After some preliminary experiments, I've settled upon a two pass parser that expands the pipeline definition to embed all the imports and explicitly define all the otherwise implied port connections. Also some other handy metadata is added to help the next stage which is the compiler. The compiler takes the expanded pipeline and generate an XSLT transform that, when applied to the source document(s), will generate the desired result document(s). The parser and compiler are separate entities and the parser can run independently of the compiler as can the compiler run independently of its 'driver' transform.
I'm also expecting to be making use of the parser stage for my XProc pipeline viewer that will be generating an SVG representation of the pipeline.
I really do enjoy writing XSLT that generates XSLT, especially when it is done by interpreting some declarative XML language.
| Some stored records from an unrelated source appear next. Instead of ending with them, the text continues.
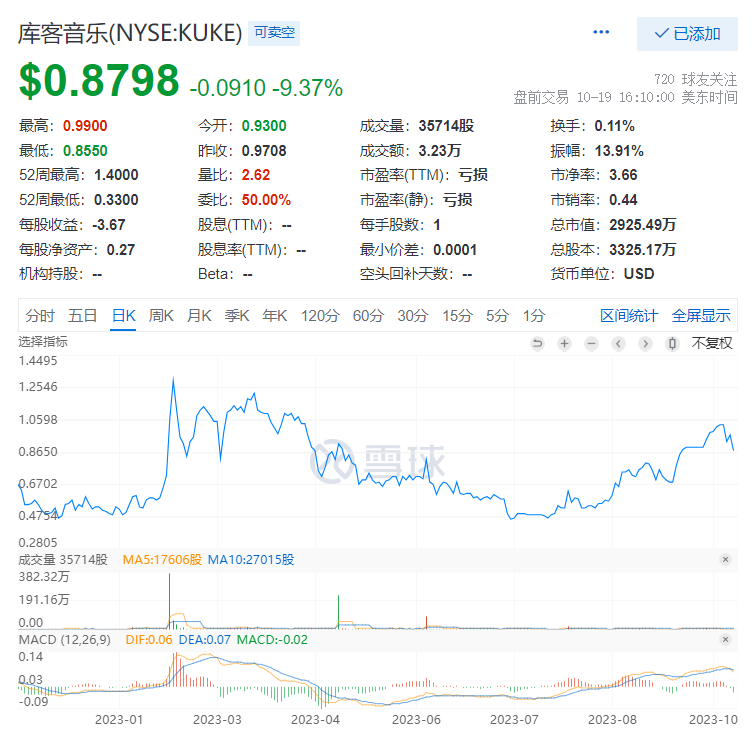Open 区间统计 range statistics
Image resolution: width=756 pixels, height=734 pixels.
[x=629, y=316]
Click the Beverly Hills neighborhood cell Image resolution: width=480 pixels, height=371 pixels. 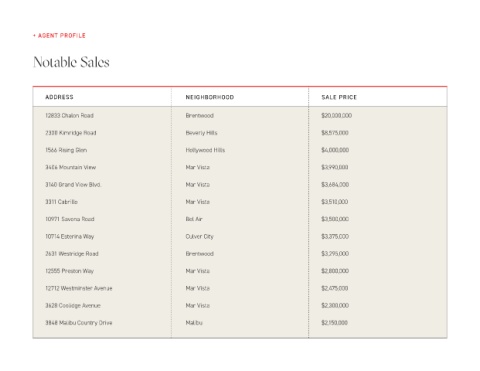point(201,133)
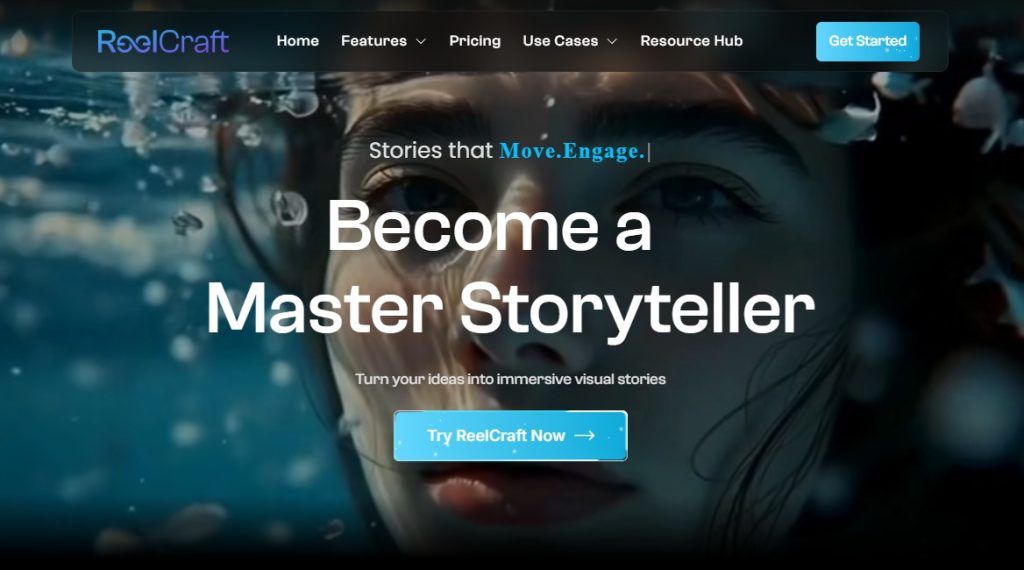
Task: Expand the Features dropdown chevron
Action: click(421, 41)
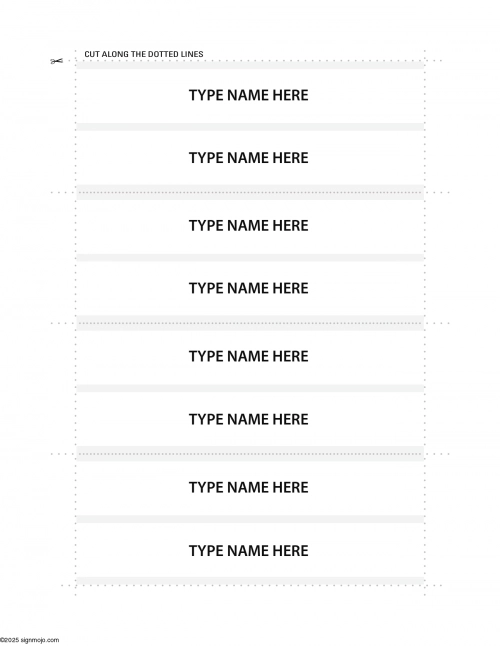Image resolution: width=500 pixels, height=646 pixels.
Task: Select the seventh 'TYPE NAME HERE' field
Action: (x=250, y=488)
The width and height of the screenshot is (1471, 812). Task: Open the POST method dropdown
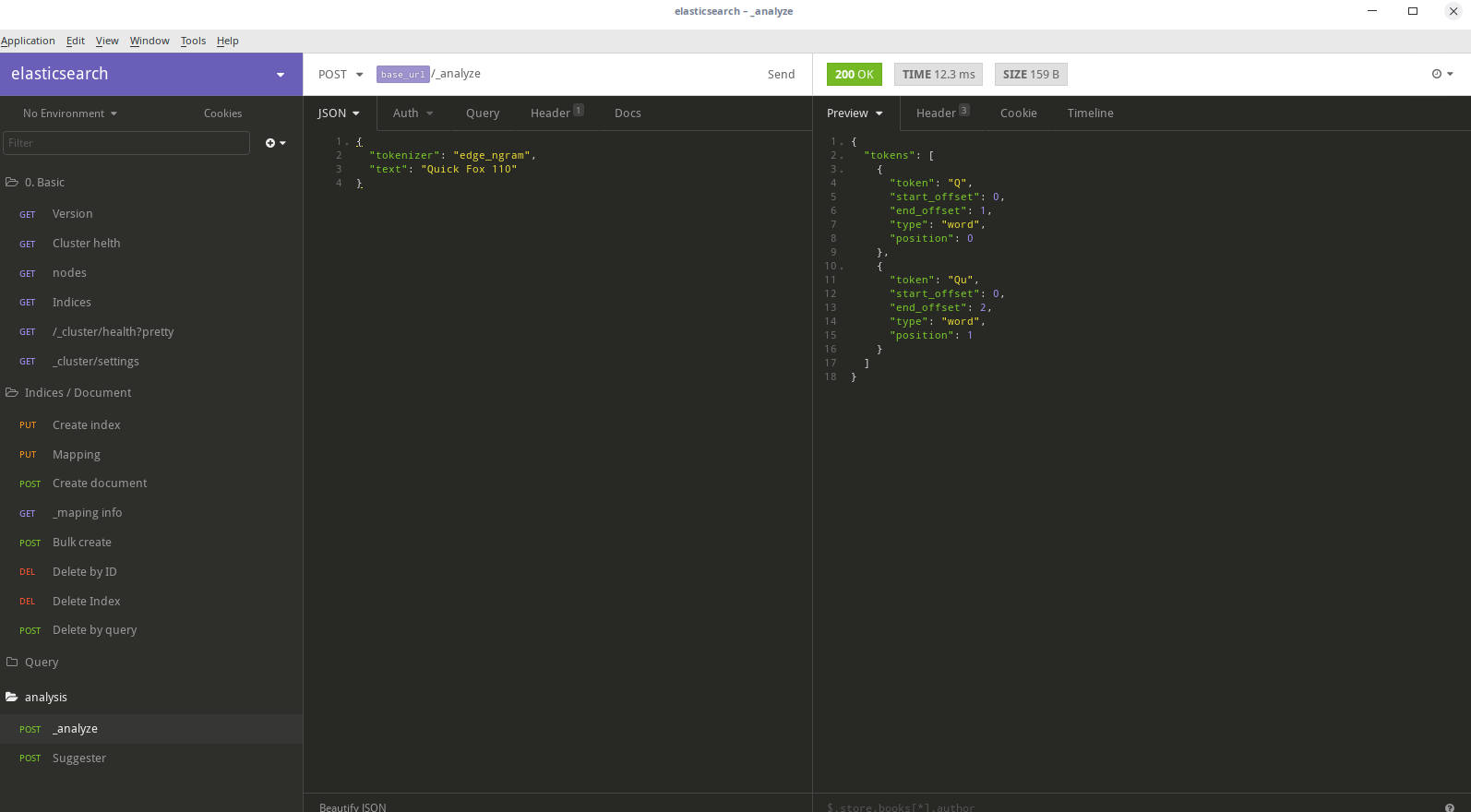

There's something uniquely satisfying about taking XML, processing it with an XML programming language (XSLT) to generate some new XSLT that will execute the instructions in the original XML document. Many people call them meta-stylesheets, but because we are not styling anything I'll refer to them as meta-transforms.
I have also implemented a 'driver' transform that can take a test document from the XProc Test Suite, compile the embedded pipeline, apply it to the input document and then compare its result with the embedded output document to see if the test has passed or failed. The next step is to make an additional transform that can work across the entire test suite and generate an appropriate report document for uploading to the Results page of the XProc Test Suite website.